La loi marocaine n’a jamais envisagé de revoir le statut de la kafala, pour la faire évoluer vers une adoption en bonne et due forme. Juste avant son décès, Hassan II avait d’ailleurs opposé une fin de non-recevoir à une demande française de réaménagement de la loi, répondant que l’islam avait déjà tranché sur cette question. Pourtant, la religion ne serait pas aussi stricte qu’on l’imagine. Soheib Bencheikh, ancien mufti de Marseille, explique ainsi que le Coran permet aux parents de donner leur nom aux enfants adoptés sous kafala. À l’époque du Prophète, cette règle, appelée Al Walae (allégeance), a été dictée pour les esclaves affranchis qui, dans le cas où leur ascendance n’était pas connue, pouvaient hériter du nom de leur ancien maître.

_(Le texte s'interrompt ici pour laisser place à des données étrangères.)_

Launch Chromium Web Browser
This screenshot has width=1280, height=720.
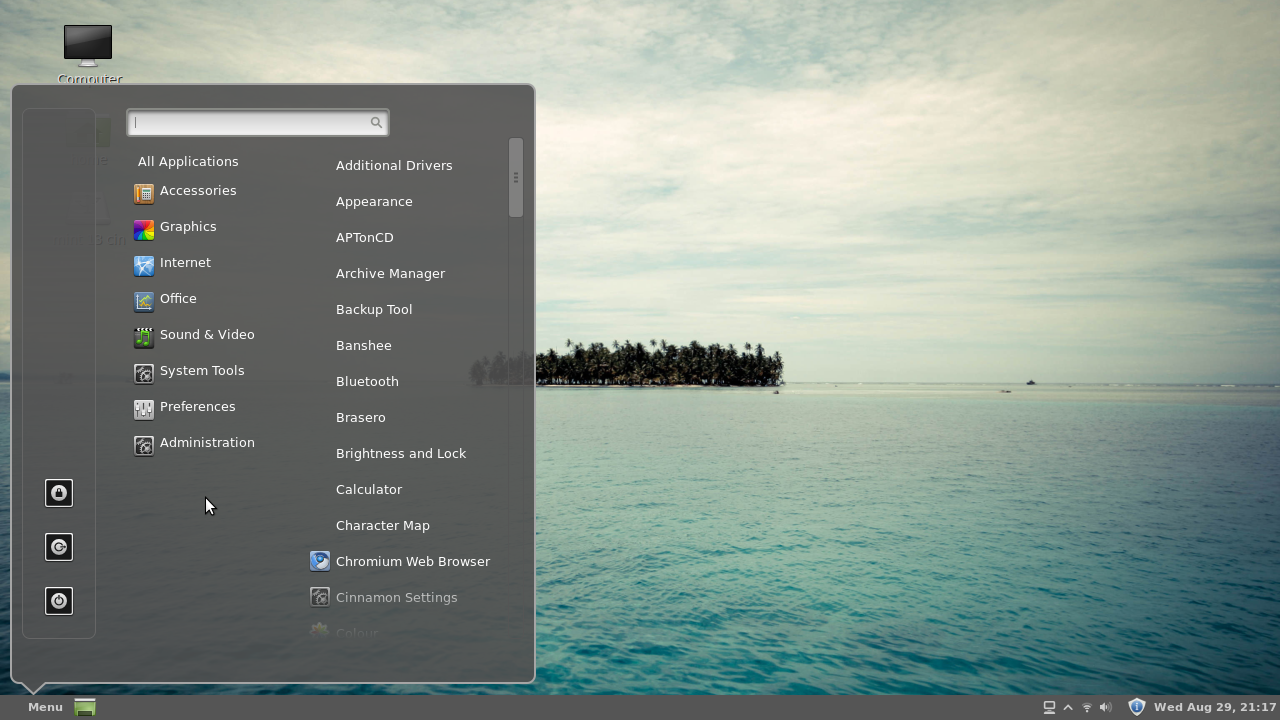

Partant de là, un ijtihad reste possible en matière de kafala. En pratique, au Maroc, les enfants adoptifs peuvent prendre le nom de leurs parents adoptifs. Mais la chose est réalisable à titre exceptionnel et sous le contrôle étroit du ministère de l’Intérieur. Faut-il attendre une nouvelle “révolution” du Code de la famille pour que la procédure se généralise ?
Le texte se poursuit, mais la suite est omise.